[Collected data entries]

=== Begin Enclosure ===

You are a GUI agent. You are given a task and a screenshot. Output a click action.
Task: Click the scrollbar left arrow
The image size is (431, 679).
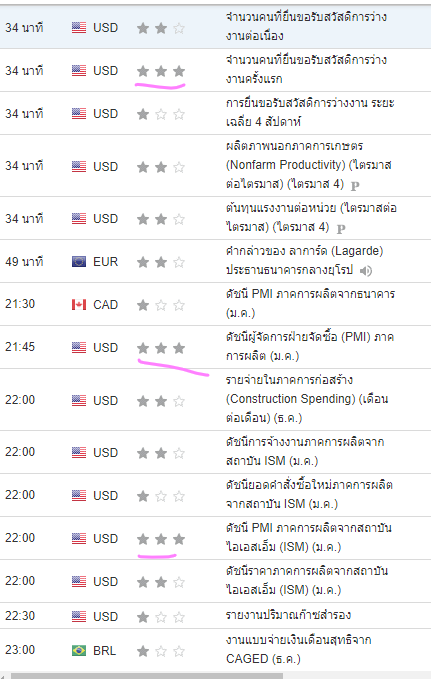3,676
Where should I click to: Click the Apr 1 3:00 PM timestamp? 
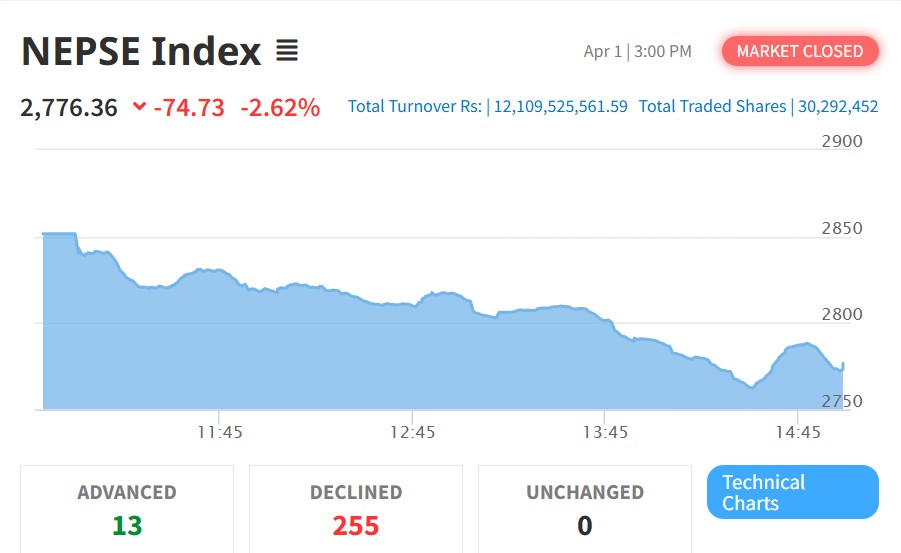coord(637,51)
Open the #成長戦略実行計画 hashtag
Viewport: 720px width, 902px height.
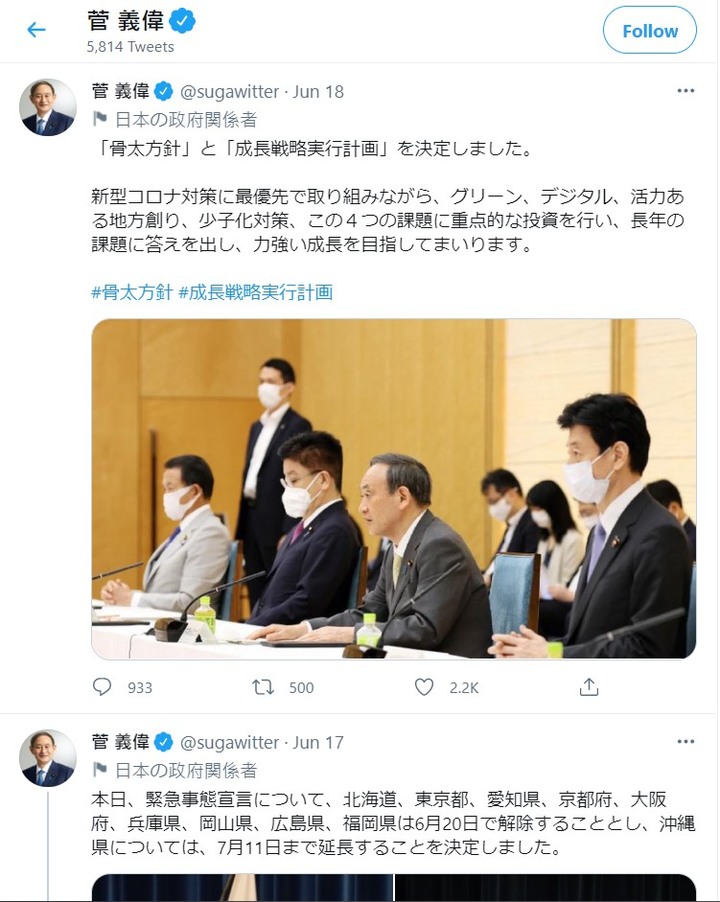point(255,292)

=== End Enclosure ===

# [GOAL OF THE EXERCISE]
Lines from the one containing "The image size is (431, 679)." through the final line of the entries above are to be retyped exactly, with every picture left out.

# [ANSWER SECTION]
The image size is (431, 679).
3,676
Where should I click to: Click the Apr 1 3:00 PM timestamp? 
coord(637,51)
Open the #成長戦略実行計画 hashtag
Viewport: 720px width, 902px height.
point(255,292)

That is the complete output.